Durante su primera consulta, el psicólogo le pidió a mi hijo de cuatro años que pintara un castillo. La torre del homenaje y las almenas, como los dientes de un viejo, desbordaron el papel. Exceso de confianza y autoestima, -diagnosticó de un simple vistazo, «se sale de los márgenes establecidos. Es preciso fijarle con claridad los topes o límites, la linea divisoria que no se debe traspasar… las.. »

—Dame el dibujo, -le exigió con autoridad el doctor, —dámelo.

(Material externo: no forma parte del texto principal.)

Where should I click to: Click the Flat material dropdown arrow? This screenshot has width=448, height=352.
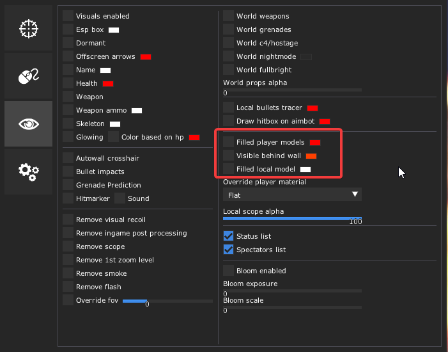355,195
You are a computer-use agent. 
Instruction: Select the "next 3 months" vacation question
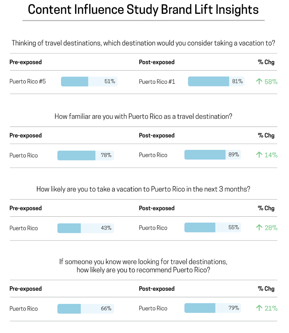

-No. El dibujo es mío, -le contestó el niño, alejando su creación de las manos del especialista mientras empezaba a refunfuñar, como amenaza de que aquel asunto podría acabar, sin lugar a dudas, en una de sus escandalosas “perras”.

—¿Ha visto? Está comprobado, —me interpeló el doctor con un cierto tono de reproche— de vez en cuando, el mejor remedio, aunque parezca mentira, es un azote a tiempo. ¿Qué piensa de la actitud que acaba de mostrar el niño?, —volvió a requerir el terapeuta fijando su mirada introspectiva en mí.

—Pues, que… la criatura tiene razón. El dibujo lo ha pintado él. Es suyo.

El terapeuta mostró con un gesto ambiguo una cierta decepción ante mi respuesta, a su parecer errónea. Un silencio fugaz, casi imperceptible, resolvió la consulta y nos despedimos hasta la siguiente cita.

Desde entonces, nunca más volví a la consulta de aquel psicólogo.